While writing the 3D imagery post we came across this oddity: If you draw a path in Google Earth, the line segments follow geodesics, which are parts of great circles. If you draw a polygon, the sides are rhumb lines (also known as loxodromes or lines of constant bearing). A geodesic is a straight line on a three dimensional globe. A rhumb line is a straight line on the Web Mercator projection used by Google Maps.
On looking up the KML reference documentation the only mention as to whether the lines drawn will be geodesics or rhumb lines is a small note that appears under <Polygon> and <LinearRing>.
And this seems to be the only reference in the KML documentation to either geodesics or rhumb lines or when one or the other will be used to render a line. After some experimentation it was noticed that in actual practice, in Google Earth, a filled polygon uses rhumb lines whereas an unfilled polygon uses geodesics. We also tried importing KMLs into My Maps, and it turns out that My Maps always uses geodesics.
So if you work with polygons in Google Earth, keep in mind that:
- If you change its ‘filled’ attribute you will affect whether it uses geodesics or rhumb lines.
- If you want an unfilled polygon that still maintains rhumb lines for its vertices, then don’t change it to unfilled, but change the opacity of its ‘filled’ attribute to zero.
- If you import filled polygons into My Maps via KML they will be converted from rhumb lines to geodesics.
Filled polygon showing rhumb line sides. Rhumb lines drawn on a globe curve more near the poles.

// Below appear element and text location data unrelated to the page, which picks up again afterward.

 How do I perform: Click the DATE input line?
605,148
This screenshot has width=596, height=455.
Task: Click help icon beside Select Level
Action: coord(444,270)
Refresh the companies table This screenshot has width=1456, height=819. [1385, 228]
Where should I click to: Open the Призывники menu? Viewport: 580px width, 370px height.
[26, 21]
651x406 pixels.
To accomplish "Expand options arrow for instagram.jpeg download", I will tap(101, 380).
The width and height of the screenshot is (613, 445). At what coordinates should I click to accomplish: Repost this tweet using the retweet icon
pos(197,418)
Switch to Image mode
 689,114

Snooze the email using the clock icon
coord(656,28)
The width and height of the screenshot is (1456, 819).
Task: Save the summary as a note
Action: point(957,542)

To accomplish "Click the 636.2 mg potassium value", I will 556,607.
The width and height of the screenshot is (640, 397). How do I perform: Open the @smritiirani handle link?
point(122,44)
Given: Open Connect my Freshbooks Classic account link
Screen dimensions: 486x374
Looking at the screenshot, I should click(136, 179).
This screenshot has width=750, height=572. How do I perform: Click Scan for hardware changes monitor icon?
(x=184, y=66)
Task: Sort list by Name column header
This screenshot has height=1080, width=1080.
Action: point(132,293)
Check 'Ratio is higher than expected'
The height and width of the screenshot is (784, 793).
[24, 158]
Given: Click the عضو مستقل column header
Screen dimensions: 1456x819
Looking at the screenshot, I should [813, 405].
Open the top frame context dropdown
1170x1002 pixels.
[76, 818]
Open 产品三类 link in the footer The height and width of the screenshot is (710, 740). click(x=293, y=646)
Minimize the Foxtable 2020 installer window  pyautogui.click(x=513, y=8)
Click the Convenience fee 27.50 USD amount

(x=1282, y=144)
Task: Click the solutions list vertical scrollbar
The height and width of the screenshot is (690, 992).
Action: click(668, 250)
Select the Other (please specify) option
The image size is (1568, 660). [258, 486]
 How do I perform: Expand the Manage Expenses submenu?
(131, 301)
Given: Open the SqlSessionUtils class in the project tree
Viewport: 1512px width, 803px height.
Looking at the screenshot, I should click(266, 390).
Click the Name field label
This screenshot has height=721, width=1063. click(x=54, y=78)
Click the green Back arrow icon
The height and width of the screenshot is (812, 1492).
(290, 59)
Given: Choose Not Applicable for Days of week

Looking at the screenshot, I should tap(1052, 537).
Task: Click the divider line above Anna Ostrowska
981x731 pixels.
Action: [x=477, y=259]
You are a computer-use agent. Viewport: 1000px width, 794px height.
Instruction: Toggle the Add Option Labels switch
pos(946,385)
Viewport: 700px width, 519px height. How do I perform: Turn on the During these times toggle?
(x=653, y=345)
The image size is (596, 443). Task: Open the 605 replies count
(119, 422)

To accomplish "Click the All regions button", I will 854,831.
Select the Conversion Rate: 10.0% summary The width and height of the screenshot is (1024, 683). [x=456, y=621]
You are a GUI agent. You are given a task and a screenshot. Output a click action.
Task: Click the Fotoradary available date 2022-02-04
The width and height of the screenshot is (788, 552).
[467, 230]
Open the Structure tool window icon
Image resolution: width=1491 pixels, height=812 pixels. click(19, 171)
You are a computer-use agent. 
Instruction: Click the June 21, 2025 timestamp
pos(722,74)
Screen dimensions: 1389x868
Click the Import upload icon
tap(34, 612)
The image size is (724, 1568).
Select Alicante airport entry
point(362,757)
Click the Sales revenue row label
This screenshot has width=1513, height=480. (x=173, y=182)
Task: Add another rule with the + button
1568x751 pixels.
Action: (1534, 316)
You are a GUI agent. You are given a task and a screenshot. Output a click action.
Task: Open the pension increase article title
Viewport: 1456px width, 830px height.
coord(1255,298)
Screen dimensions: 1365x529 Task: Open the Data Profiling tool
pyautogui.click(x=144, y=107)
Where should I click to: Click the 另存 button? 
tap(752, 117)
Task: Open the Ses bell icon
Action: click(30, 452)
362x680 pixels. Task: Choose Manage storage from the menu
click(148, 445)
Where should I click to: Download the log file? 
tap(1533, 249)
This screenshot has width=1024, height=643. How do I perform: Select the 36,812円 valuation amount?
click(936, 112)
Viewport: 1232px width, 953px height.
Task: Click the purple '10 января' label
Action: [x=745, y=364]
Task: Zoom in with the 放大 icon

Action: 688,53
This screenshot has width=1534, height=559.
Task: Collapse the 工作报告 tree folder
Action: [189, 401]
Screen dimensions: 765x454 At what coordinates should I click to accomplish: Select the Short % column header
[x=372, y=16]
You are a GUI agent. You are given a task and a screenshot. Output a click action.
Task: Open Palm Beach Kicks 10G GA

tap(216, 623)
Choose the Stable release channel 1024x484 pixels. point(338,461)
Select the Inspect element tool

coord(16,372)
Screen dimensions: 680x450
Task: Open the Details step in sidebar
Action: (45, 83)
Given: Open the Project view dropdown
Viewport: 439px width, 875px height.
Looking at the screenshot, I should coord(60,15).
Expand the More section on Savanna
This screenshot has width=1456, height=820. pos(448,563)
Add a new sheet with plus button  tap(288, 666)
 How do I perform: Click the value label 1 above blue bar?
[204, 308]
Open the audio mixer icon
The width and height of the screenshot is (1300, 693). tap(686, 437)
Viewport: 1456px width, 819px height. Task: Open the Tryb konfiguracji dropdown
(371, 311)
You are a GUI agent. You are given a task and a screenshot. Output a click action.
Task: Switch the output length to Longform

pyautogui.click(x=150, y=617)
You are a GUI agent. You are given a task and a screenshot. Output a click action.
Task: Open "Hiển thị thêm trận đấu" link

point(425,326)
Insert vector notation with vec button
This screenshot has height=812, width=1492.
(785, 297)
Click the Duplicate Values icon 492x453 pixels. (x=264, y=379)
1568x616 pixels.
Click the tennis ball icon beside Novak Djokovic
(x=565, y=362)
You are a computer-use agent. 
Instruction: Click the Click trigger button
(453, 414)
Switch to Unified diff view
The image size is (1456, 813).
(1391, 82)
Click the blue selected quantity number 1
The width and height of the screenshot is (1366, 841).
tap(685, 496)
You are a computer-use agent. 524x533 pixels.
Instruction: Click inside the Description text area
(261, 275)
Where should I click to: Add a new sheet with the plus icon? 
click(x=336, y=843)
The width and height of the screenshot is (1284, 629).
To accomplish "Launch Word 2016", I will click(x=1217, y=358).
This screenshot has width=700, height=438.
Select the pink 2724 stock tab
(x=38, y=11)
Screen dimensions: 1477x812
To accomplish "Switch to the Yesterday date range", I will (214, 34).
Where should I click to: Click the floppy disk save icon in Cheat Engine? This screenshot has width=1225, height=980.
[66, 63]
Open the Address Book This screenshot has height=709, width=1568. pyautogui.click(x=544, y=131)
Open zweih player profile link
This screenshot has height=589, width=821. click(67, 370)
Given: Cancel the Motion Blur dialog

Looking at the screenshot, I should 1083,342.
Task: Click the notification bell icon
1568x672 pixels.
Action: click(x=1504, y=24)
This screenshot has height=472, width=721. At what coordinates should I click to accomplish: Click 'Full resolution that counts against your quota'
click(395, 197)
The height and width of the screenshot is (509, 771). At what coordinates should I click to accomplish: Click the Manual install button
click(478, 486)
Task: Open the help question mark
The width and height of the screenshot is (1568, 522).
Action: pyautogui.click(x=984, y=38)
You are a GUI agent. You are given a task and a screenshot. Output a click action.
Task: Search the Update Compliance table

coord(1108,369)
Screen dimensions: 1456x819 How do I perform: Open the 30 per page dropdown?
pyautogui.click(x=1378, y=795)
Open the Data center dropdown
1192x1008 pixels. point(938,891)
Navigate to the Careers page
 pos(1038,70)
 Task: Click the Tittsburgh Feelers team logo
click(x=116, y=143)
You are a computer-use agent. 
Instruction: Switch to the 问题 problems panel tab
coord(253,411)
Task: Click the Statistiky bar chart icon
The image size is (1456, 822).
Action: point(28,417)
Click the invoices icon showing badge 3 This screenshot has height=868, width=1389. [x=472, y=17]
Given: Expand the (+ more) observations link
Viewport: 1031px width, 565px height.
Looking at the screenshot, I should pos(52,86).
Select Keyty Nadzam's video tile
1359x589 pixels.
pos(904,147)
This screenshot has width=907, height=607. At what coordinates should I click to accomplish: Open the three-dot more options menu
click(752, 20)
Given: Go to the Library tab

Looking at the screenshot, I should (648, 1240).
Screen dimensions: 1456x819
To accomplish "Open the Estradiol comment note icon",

We have also created a KML for you to download demonstrating the different effects.
About Timothy Whitehead
Timothy has been using Google Earth since 2004 when it was still called Keyhole before it was renamed Google Earth in 2005 and has been a huge fan ever since. He is a programmer working for Red Wing Aerobatx and lives in Cape Town, South Africa.
Interesting. Thank you…
When I created my Google Map of the Topography of the Thermohaline Circulation of the Oceans map in Google map, I discovered a problem when I generated a KML file from the Google Map. That being the paths drawn for the Southern Ocean’s surface and deep Thermohaline currents that encircle Antarctica. In Google Earth these paths did not form a complete circle. In fact they were distorted. So I had to redraw them in Google Earth and convert the Networked KML file to a Non-networked KML file so that the original Google Map would not interfere with it.